Это не означает, что репертуар римских манипулятивных дипломатических методов всегда применялся в рамках полностью рациональной политики обороны границ, этакой «большой стратегии» с акцентом на «большой». Мы уже видели, что внутренние политические проблемы порой заставляли императоров выбирать сражения, в которых не было никакой необходимости; тем самым они доказывали свою полезность налогоплательщикам. На самом деле все крупные приграничные кампании конца имперского периода, как правило, были ответными, начинались после серьезного нарушения установленного порядка в конкретном регионе, а не потому, что возникали угрозы политической и военной стабильности. При оценке общей эффективности римской пограничной обороны поэтому следует учитывать, что значительные экономические потери из-за набегов являлись частью уравнения, так как именно изрядное количество набегов провоцировало реакцию Рима. Насколько изрядным должно было быть число набегов, явствует из археологических находок в ходе дноуглубительных работ на Рейне, близ старого пограничного римского города Шпейер. В конце III в. налетчики-алеманны пытались переправить через Рейн свою добычу, и тут их лодки попали в засаду и были потоплены римским речным патрулем. Добыча представляла собой невероятные 700 кг груза на трех или четырех повозках, возможно, награбленное добро с одной римской виллы; отметим, что налетчики обычно тащили домой каждый кусок металла, который им попадался. В грузе отсутствовали только богатая серебряная утварь и дорогие личные украшения. Либо хозяева покинули виллу еще до нападения, либо дорогостоящую добычу перевозили отдельно. Однако на повозках нашлась груда серебряной посуды, кухонная утварь (пятьдесят один котел, двадцать пять мисок и чаш и двадцать железных ковшей), сельскохозяйственные инструменты, которых хватило бы на целую ферму, подношения богам из святилища на вилле и тридцать девять серебряных монет хорошей чеканки[408]

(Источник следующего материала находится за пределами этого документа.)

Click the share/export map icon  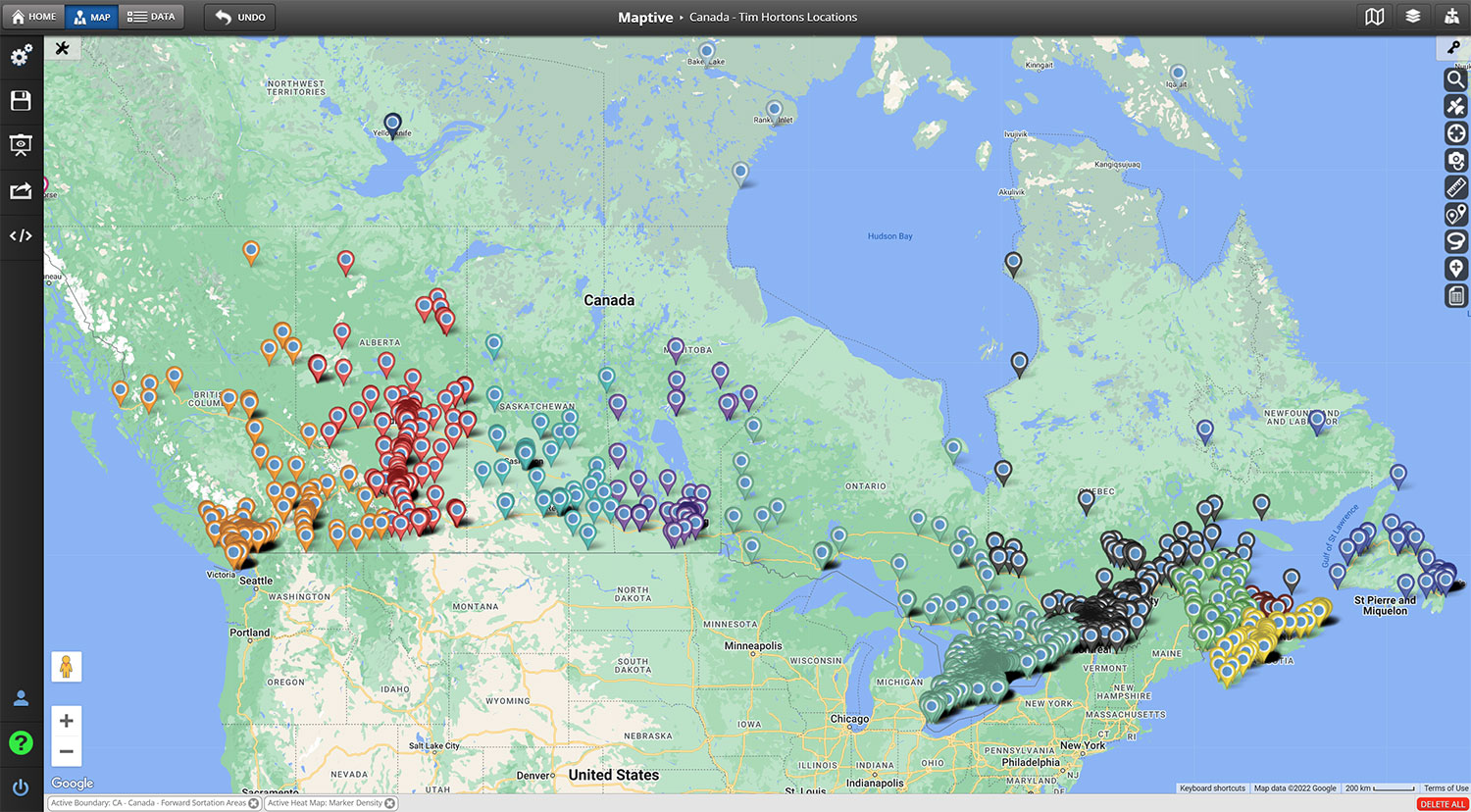pos(21,190)
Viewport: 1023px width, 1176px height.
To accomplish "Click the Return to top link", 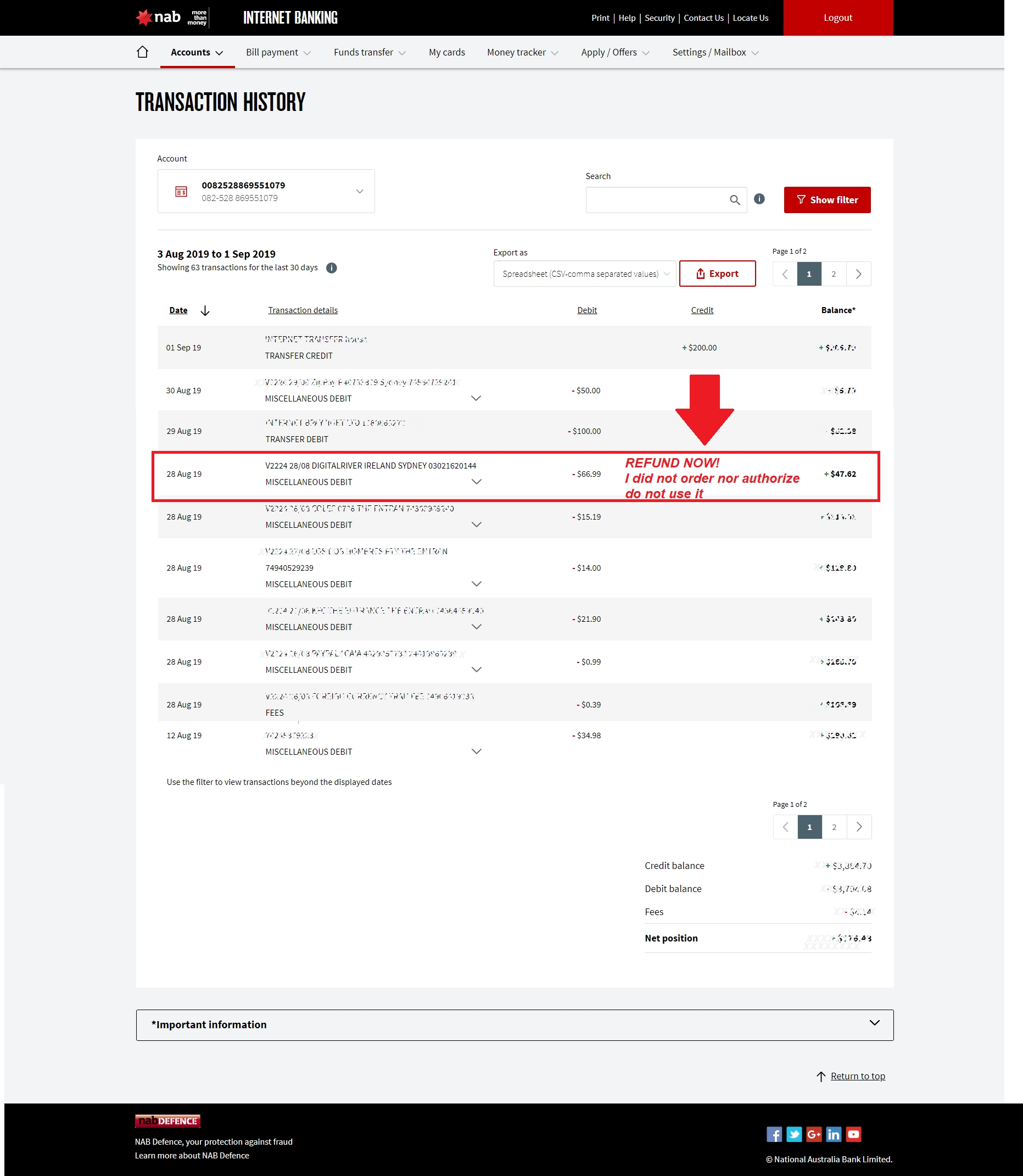I will coord(858,1076).
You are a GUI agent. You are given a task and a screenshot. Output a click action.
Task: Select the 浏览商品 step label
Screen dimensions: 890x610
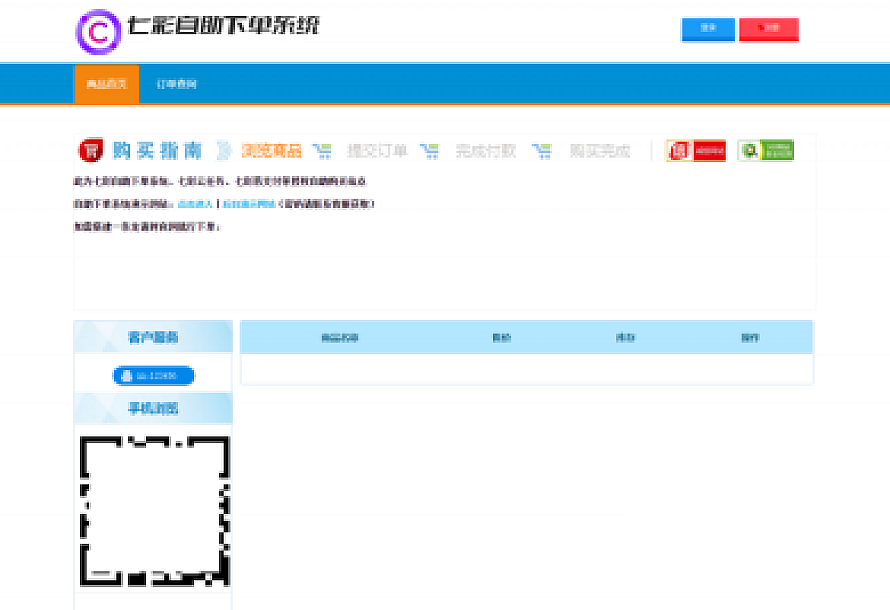pos(271,151)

. Если все это было награблено в ходе единственного налета, не следует недооценивать масштабы проникновения, которые оборачивались имперскими кампаниями. Тем не менее общая картина свидетельств не вызывает сомнений. Поздние римские императоры не вынуждали своих солдат пассивно дожидаться неприятностей. Периодически армии выдвигались через границу, дабы продемонстрировать варварам подавляющее военное превосходство, а затем в дело вступали дипломаты, приступавшие к урегулированию ситуации в регионе на благо империи и извлечения максимальной прибыли от похода.Вдобавок существовал целый ряд дополнительных методов, которыми подкреплялось каждое дипломатическое урегулирование и обеспечивалась продолжительность его соблюдения. Адресные ежегодные субсидии, предназначенные для сохранения власти проримских вождей, были обычным явлением. Особо значимые группы также получали торговые привилегии. Как правило, торговля разрешалась только в нескольких пунктах пограничной зоны, но порой империя открывала границу, чтобы «подсластить» сделку. После поражения от готов-тервингов на Нижнем Дунае в начале 330-х гг. император Константин I, например, открыл для торговли всю границу с ними на Нижнем Дунае. Это было сделано для того, чтобы эти готы и их вожди обогащались на пошлинах и получили реальный повод сохранять мир[409]

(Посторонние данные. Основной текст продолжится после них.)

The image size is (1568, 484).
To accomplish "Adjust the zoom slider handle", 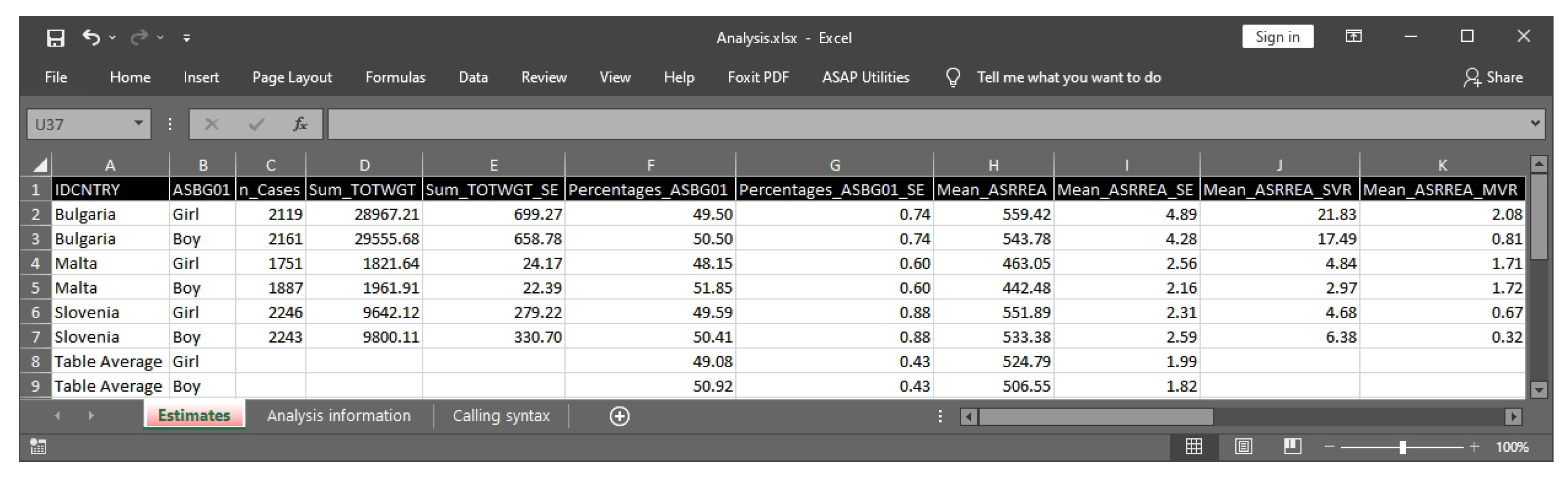I will [x=1402, y=447].
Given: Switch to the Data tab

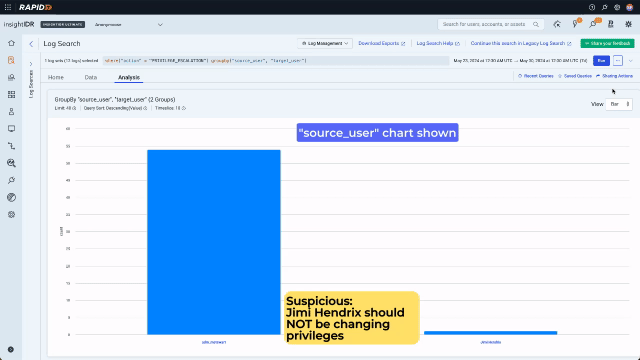Looking at the screenshot, I should 91,77.
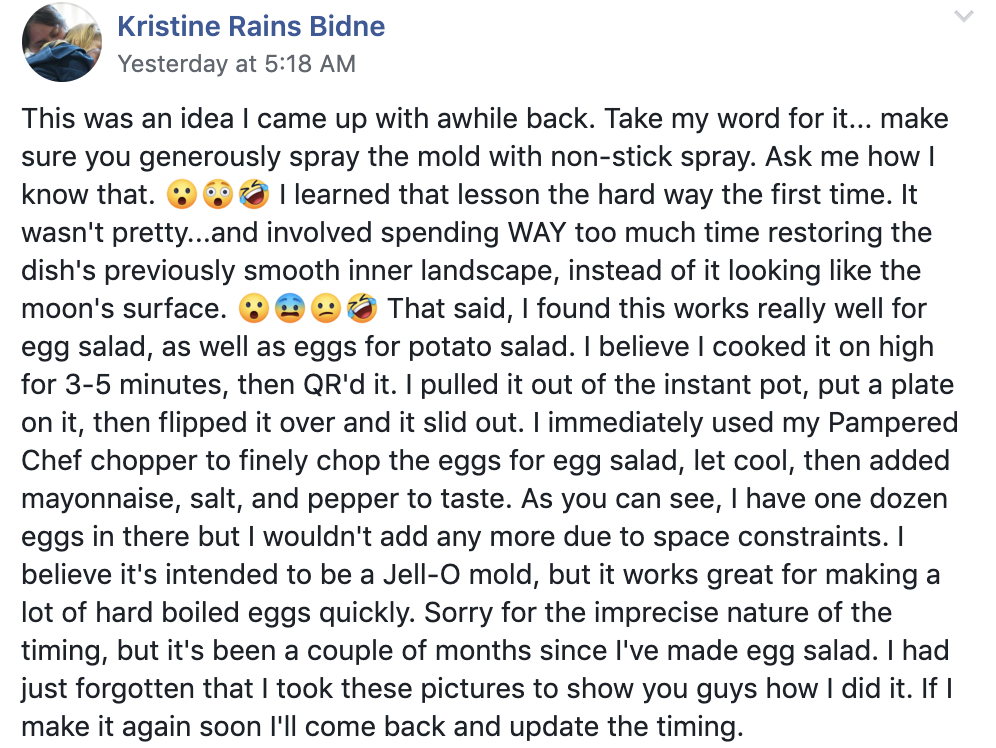
Task: Click the laughing emoji before 'That said'
Action: click(363, 308)
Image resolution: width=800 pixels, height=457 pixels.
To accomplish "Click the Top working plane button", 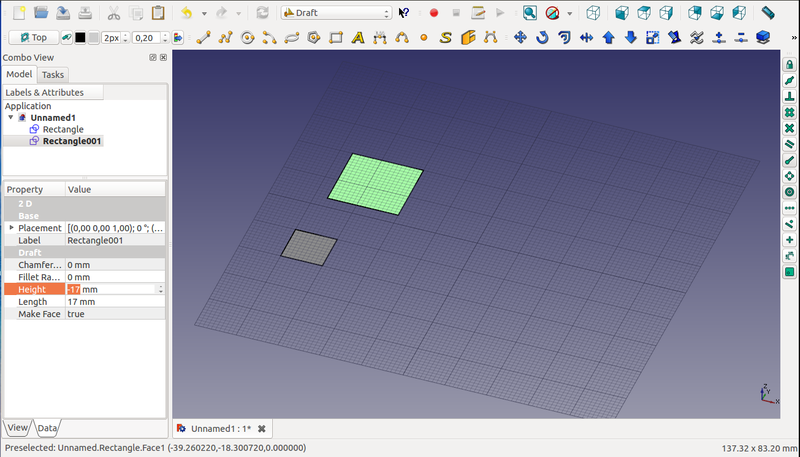I will 32,38.
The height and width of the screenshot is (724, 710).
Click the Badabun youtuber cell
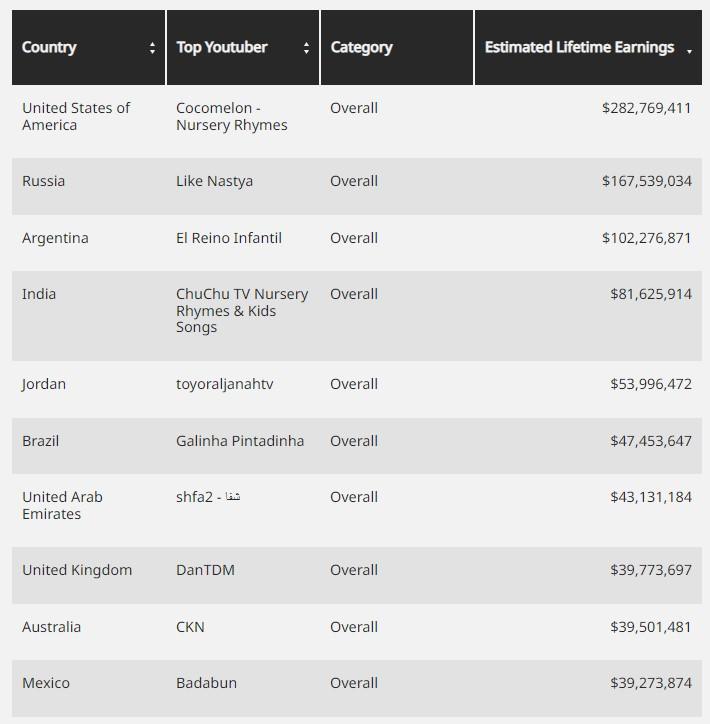pyautogui.click(x=206, y=683)
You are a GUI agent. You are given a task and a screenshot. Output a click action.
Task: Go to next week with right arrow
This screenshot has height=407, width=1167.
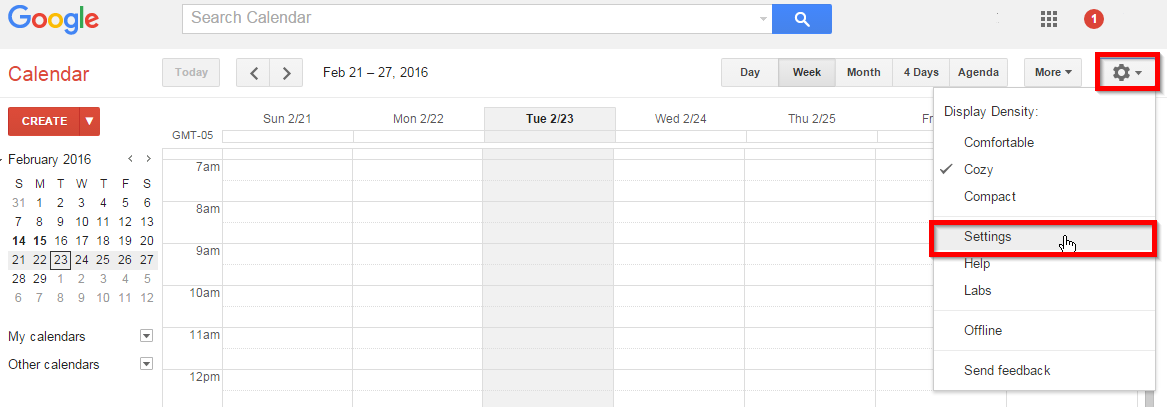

. Кроме того, было принято брать заложников высокого ранга, скажем, сыновей царьков и князьков, дабы обеспечить соблюдение условий мирного соглашения. Если что-то начинало идти не так, заложников могли казнить, что и случилось однажды в IV в. В целом в заложники брали обычно молодых и воспитывали их при императорском дворе, чтобы продемонстрировать потенциальным правителям римского пограничья могущество и престиж империи; считалось, что это способно удержать нынешних заложников от неразумного поведения в будущем, когда они станут вождями[410].